Thesand pricesindicated in different sellers price list are exclusive of delivery fees unless otherwise specified. So, to give you an idea, the delivery charge ranges anywhere between $50 and $100, depending on how far the delivery site is from their storage or quarry site.
The properties of fine sand can be associated with river sand, which, as the name suggests, are obtained from river banks. It is usually whitish-gray in color and is mostly used in plastering. The artificial sand or M sand can also be an alternative to river sand.
This is also known as pit sand which is also popularly known as Badarpur. The sources of this type of sand are deep pits and the coarse sand typically has a red-orange color. Its grains are sharp and angular. They are mostly used in concrete.
Prominer maintains a team of senior gold processing engineers with expertise and global experience. These gold professionals are specifically in gold processing through various beneficiation technologies, for gold ore of different characteristics, such as flotation, cyanide leaching, gravity separation, etc., to achieve the processing plant of optimal and cost-efficient process designs.
Based on abundant experiences on gold mining project, Prominer helps clients to get higher yield & recovery rate with lower running cost and pays more attention on environmental protection. Prominer supplies customized solution for different types of gold ore.
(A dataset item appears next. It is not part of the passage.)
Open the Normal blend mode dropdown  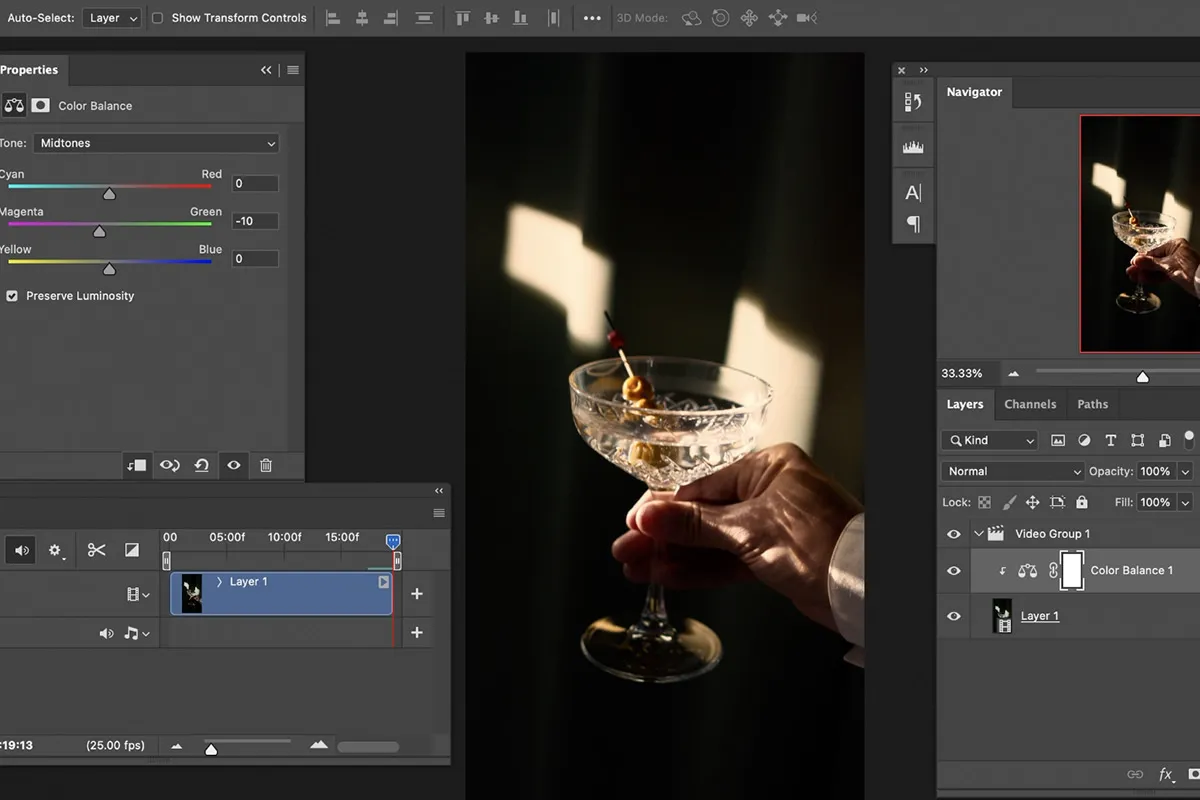pos(1012,471)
General processing technologies for gold ore are summarized as below:
For alluvial gold, also called sand gold, gravel gold, placer gold or river gold, gravity separation is suitable. This type of gold contains mainly free gold blended with the sand. Under this circumstance, the technology is to wash away the mud and sieve out the big size stone first with the trommel screen, and then using centrifugal concentrator, shaking table as well as gold carpet to separate the free gold from the stone sands.
CIL is mainly for processing the oxide type gold ore if the recovery rate is not high or much gold is still left by using otation and/ or gravity circuits. Slurry, containing uncovered gold from primary circuits, is pumped directly to the thickener to adjust the slurry density. Then it is pumped to leaching plant and dissolved in aerated sodium cyanide solution. The solubilized gold is simultaneously adsorbed directly into coarse granules of activated carbon, and it is called Carbon-In-Leaching process (CIL).
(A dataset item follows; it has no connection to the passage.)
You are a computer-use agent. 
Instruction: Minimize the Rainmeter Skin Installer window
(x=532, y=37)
Heap leaching is always the first choice to process low grade ore easy to leaching. Based on the leaching test, the gold ore will be crushed to the determined particle size and then sent to the dump area. If the content of clay and solid is high, to improve the leaching efficiency, the agglomeration shall be considered. By using the cement, lime and cyanide solution, the small particles would be stuck to big lumps. It makes the cyanide solution much easier penetrating and heap more stable. After sufficient leaching, the pregnant solution will be pumped to the carbon adsorption column for catching the free gold. The barren liquid will be pumped to the cyanide solution pond for recycle usage.
The loaded carbon is treated at high temperature to elute the adsorbed gold into the solution once again. The gold-rich eluate is fed into an electrowinning circuit where gold and other metals are plated onto cathodes of steel wool. The loaded steel wool is pretreated by calcination before mixing with uxes and melting. Finally, the melt is poured into a cascade of molds where gold is separated from the slag to gold bullion.
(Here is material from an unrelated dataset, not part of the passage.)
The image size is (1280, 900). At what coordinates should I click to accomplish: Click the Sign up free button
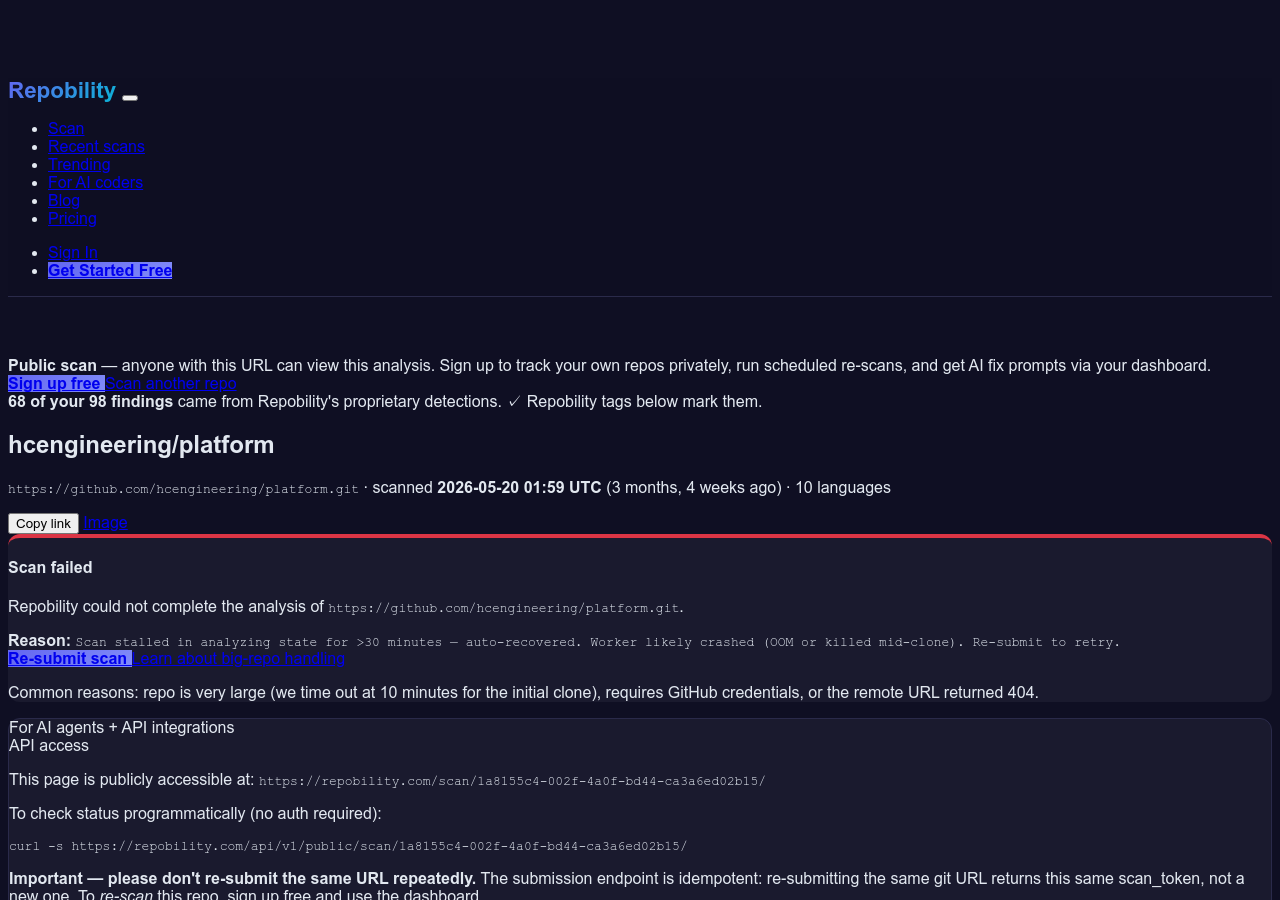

Prominer has been devoted to mineral processing industry for decades and specializes in mineral upgrading and deep processing. With expertise in the fields of mineral project development, mining, test study, engineering, technological processing.
Our concentrates come from the amount of dirt we take from our gold mine and run through the trommel. All the lighter sand is washed out while all the gold and the heavy sand stays in the sluice. This is a natural process no gold is taken out or added!